Jimmy pegou Ana e passou-a pela janela sem dificuldade devido ao tamanho dela. Ela aparentava ter uns dois anos de idade, ou três. Ao entregá-la aos braços da jovem loira, Jimmy foi surpreendido com um tiro na perna direita.

— Mal garoto! — Grunhiu ele, aproximando-se de Jimmy.

Jimmy manteve-se calado, tentando suportar a queimação na perna.

— Não sou cego e nem nada! Está querendo bancar o super-homem? — gritou.

— Evitei que duas pessoas não morressem aqui. — Sussurrou, com dificuldade.

— Cale a boca! — Gritou — Minha paciência tem limite, e já estou cansado. Eu queria me libertar disso tudo! Mas eu preciso de dinheiro! De muito dinheiro.

Jimmy manteve-se calado.

—E já que você as libertou, você ficará aqui.
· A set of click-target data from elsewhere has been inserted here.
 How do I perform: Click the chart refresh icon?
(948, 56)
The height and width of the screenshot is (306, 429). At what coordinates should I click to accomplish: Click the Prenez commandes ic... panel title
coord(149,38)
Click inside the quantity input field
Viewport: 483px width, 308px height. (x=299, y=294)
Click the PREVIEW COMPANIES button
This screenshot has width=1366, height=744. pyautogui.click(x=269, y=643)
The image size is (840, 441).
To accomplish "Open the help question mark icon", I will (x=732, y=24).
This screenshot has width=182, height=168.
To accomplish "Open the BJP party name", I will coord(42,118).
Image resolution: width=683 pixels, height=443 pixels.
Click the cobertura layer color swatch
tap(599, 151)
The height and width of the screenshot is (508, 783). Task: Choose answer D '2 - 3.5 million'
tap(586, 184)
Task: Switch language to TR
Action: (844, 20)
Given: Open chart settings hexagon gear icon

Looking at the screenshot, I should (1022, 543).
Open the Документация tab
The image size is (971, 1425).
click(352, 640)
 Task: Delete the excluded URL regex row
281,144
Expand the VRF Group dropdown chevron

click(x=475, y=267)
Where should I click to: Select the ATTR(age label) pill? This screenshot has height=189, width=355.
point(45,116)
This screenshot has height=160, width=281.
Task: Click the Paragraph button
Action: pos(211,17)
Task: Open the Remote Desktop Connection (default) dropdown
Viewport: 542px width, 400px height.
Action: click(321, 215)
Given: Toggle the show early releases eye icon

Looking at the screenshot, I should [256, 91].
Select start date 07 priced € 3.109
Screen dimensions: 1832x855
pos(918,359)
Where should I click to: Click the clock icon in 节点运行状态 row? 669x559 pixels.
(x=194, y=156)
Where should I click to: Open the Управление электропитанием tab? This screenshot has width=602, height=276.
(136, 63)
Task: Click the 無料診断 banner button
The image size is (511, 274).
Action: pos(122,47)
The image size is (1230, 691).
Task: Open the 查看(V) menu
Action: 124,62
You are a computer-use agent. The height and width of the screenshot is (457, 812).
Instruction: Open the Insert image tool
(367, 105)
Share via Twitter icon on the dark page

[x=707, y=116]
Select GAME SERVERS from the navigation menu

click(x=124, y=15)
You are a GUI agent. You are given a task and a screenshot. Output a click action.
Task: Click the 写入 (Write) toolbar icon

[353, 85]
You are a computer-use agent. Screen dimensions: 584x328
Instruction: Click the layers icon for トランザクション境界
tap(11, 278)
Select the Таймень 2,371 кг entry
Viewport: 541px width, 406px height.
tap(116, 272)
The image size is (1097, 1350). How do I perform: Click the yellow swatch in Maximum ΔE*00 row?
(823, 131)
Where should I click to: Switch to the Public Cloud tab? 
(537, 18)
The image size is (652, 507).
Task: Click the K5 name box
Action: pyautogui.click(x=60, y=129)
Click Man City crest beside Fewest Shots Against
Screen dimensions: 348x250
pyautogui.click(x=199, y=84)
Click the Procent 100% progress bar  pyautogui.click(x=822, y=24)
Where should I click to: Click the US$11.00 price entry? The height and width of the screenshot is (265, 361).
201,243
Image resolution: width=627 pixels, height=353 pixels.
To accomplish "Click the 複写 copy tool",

Jimmy não entendeu o sentido da palavra “você ficará aqui". Apenas reconheceu a coincidência de que esse “você ficará aqui” ele sempre ouvia de sua professora do jardim de infância quando fazia alguma arte ou batia em algum colega.

Algumas horas haviam se passado. Talvez uma ou duas.

O ônibus estava parado ali no meio de uma rodovia perto do centro de Nova York, rodeado de carros de polícia, barulhos de sirenes e pessoas gritando. Jimmy não fazia ideia de que horas era. Seu ferimento na perna se tornara algo difícil de aguentar, assim como os gritos do homenzinho drogado, que estava completamente descontrolado a procura de dinheiro.

Era o pôr-do-sol quando ele deu um grito no ônibus e se aproximou de Jimmy.

— Acho que já está na hora de acabar com isso. Você já ficou tempo demais aqui e precisa partir — ele se virou para frente, olhando para todos os passageiros — todos devem partir.

Houve uma comemoração ali. Sorrisinhos, pessoas ofegantes e abraços.
Mas elas não iam embora, para a casa delas.

De sua maleta, o homenzinho retirou uma lata de álcool e jogou por todos os bancos de couro negro do ônibus, com um sorriso imenso estampado no rosto.

— Iremos embora, todos juntos.

Uma pequena chama de fogo se acendeu no isqueiro.

Antes que pudesse dar uma de suas gargalhadas ou um de seus berros, o homenzinho apontou a arma na direção de sua própria cabeça, e sorrindo, encostou o isqueiro com uma pequena chama em uma poltrona encharcada de álcool, incendiando todo aquele ônibus amarelo.

Não suportando mais a dor de sua perna, Jimmy Fields viu entre as chamar o homenzinho sorrir e logo depois ouviu um disparo. Ele havia se matado, e estava ao meio de chamar, virando somente pó.

Esse é o fim de Jimmy Fields e de todas as pobres pessoas que estavam naquele ônibus no qual morreram tragicamente.

O resultado de tudo isso?

Não sobrara nada de ninguém. Nem um pequenino grão das cinzas.